**Passage:**
--

BEN GILBERT:  Kandahar province contains around a million people. About half of them live in the densely populated capital, Kandahar City. The other half lives in rural farming districts. US troops are flooding into the province this summer as part of Operation Hamkari, or “cooperation.” Major General Nick Carter, commander of the US-led International Security Force’s regional command south, says the operation will include two phases, controlling the hinterlands that serve as Taliban safe havens, and securing the city itself.

NICK CARTER:  It’s much more about very weak governance capability and capacity, about a lack of representation for the people, a poor quality of security, predominantly police efficiency and competence, and structures and systems. And it’s about really bringing order to what is a very disorderly environment.

GILBERT: To begin doing that, the US military is beefing up the number of military police training Afghan police in the city. The Americans are also building an outer ring of thirteen checkpoints around the city. Brigadier General Ben Hodges takes weekly tours of Kandahar and its environs. He’s one of the architects of Hamkari.

BEN HODGES: What we are trying to do is separate the insurgent from the population, so there are filters, and separate the insurgents from population is one of the tenets of counterinsurgency.

GILBERT: Today, the General visits Checkpoint 710 on the busy Highway 1 on Kandahar’s dangerous western approach. Lt. Colim Kelly of the 82nd Airborne division is here training the Afghan national police, who are replacing the local police because they were considered too corrupt.

--

**Material:**

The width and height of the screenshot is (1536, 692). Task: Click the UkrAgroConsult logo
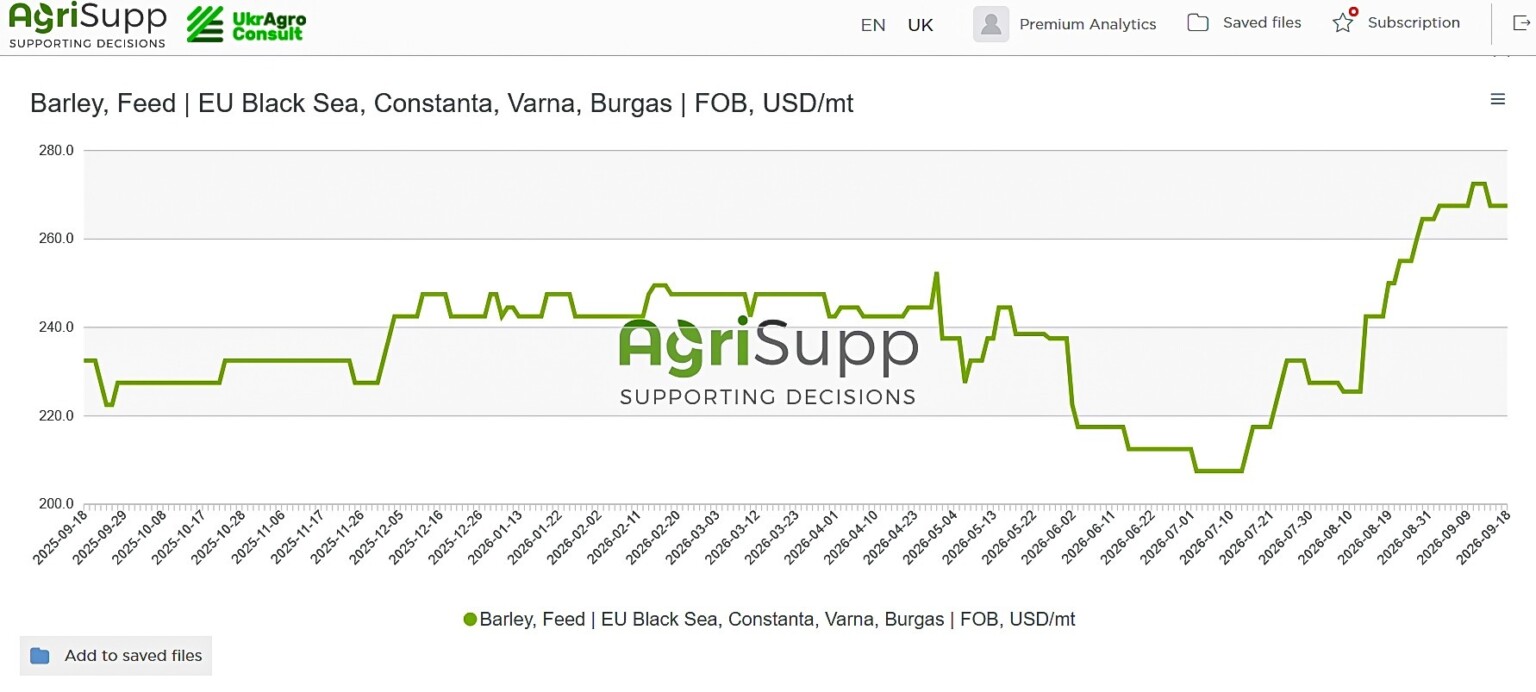pos(246,25)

--

**Required work:**
1. Summarize the Kandahar transcript in two sentences.
2. Repeat word for word the section of the Kandahar transcript that opens with the words containing "NICK CARTER:  It’s" and closes with "very disorderly environment.".
3. List every person named in the Kandahar transcript.

**In response:**
1. Kandahar province has around a million people, about half of them in Kandahar City, and US troops are flooding into the province for Operation Hamkari, which Major General Nick Carter says will involve controlling the hinterlands that serve as Taliban safe havens and then securing the city itself. To begin, the US military is increasing the number of military police training Afghan police in the city and building an outer ring of thirteen checkpoints around it, which Brigadier General Ben Hodges describes as an effort to separate the insurgents from the population.

2.
NICK CARTER:  It’s much more about very weak governance capability and capacity, about a lack of representation for the people, a poor quality of security, predominantly police efficiency and competence, and structures and systems. And it’s about really bringing order to what is a very disorderly environment.

3.
- Ben Gilbert
- Nick Carter
- Ben Hodges
- Colim Kelly